De meest voorkomende kenmerken zijn:

Beperkingen in de interactie
Mensen met autisme hebben problemen in de omgang met andere mensen. De manier waarop ze contact maken is vaak opvallend en ze slagen er vaak niet in om vriendschapsrelaties aan te gaan en te onderhouden. Ze voelen andere mensen niet goed aan en houden ook minder rekening met anderen. Verder valt bij voornamelijk kinderen op dat ze moeite hebben met het maken van oogcontact. In extreme gevallen kijken ze langs je heen. Ook het lachen als reactie op de lach van een ander, lijkt zich minder te ontwikkelen.

Beperkingen in de communicatie
De taalontwikkeling en de manier van communiceren verlopen vaak afwijkend. Een voorbeeld hiervan is dat de ontwikkeling van gesproken taal zich vertraagd of verstoord ontwikkelt. Voor mensen met autisme is het vaak moeilijk om gesprekken gaande te houden. Ze praten eerder tegen iemand dan met iemand. Zo praten ze bijvoorbeeld vaak over eigen interesses, zonder na te gaan of de ander daar ook in geïnteresseerd is of zelfs op de hoogte is van dat onderwerp. In het taalgebruik kunnen eigenaardigheden zitten, zoals het regelmatig herhalen van bepaalde woorden, opvallende klemtonen of juist eentonig praten. Voornaamwoorden, zoals ik en jij, worden door sommigen omgekeerd gebruikt.

Ook het spel van kinderen met autisme is vaak anders. Er worden geen of minder ´doen alsof´ en nadoen spelletjes gedaan. Het imiteren van gedrag van anderen is vaak moeilijk. Het spel blijft vaak concreet, zoals het stapelen, ordenen of laten bewegen van speelgoed. Soms is er juist sprake van teveel fantasie, waardoor ze het moeilijk vinden om het onderscheid te blijven maken tussen fantasie en werkelijkheid.

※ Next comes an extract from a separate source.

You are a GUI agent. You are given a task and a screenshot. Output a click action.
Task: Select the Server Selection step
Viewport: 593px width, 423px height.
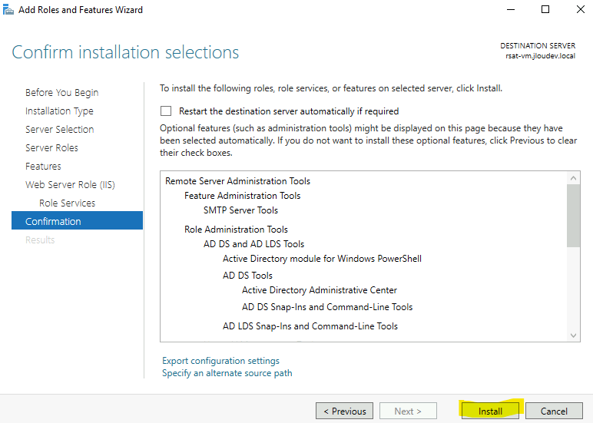tap(60, 129)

Zich herhalende stereotiepe patronen van gedrag, belangstelling en activiteiten
Kinderen en volwassenen blijven vaak vasthouden aan routines en gewoontes. Daarnaast kan er sprake zijn van beperkte interesses en/of preoccupaties. Een preoccupatie is een overmatige gerichtheid op een bepaald onderwerp of (deel van) een voorwerp. Voorbeelden hiervan zijn het steeds draaien aan wieltjes van een auto of het langdurig praten over computers of treinen.

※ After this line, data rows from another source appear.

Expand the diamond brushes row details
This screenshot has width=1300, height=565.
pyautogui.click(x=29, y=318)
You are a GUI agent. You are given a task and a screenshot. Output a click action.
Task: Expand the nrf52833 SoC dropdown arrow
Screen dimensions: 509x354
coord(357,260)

Wanneer routines verstoord raken, kan dat met forse moeilijkheden gepaard gaan, zoals boze buien of paniekaanvallen. Verder kunnen er bijzondere bewegingen voorkomen, zoals wiegen, fladderen met de armen of het maken van draaiende bewegingen met de handen of vingers.

Daarnaast zien we dat mensen met autisme zich houterig kunnen bewegen, een andere zintuigbeleving kunnen hebben (bijvoorbeeld overgevoelig of juist helemaal niet gevoelig zijn voor pijn, koude en warmte) en meer gebruik maken van nabijheidzintuigen (zoals het likken, ruiken en aanraken van voorwerpen).

Deze kenmerken worden meestal zichtbaar voor het derde levensjaar. Gedurende de levensloop veranderen de problemen en komen een aantal van de kenmerken minder op de voorgrond te staan. De problemen met de sociale interactie blijven meestal het opvallendst, ook bij volwassenen.

Mensen met autisme kunnen zintuiglijke informatie die binnenkomt in de hersenen (door horen, zien, ruiken etc.) moeilijk ordenen. Het lukt niet om er een betekenisvol geheel van te maken. De wereld bestaat dan uit losse fragmenten, waartussen weinig of verkeerde verbanden worden gelegd. Het leven wordt hierdoor onoverzichtelijk en chaotisch, waarop mensen reageren met het zogenaamde ‘autistische gedrag’.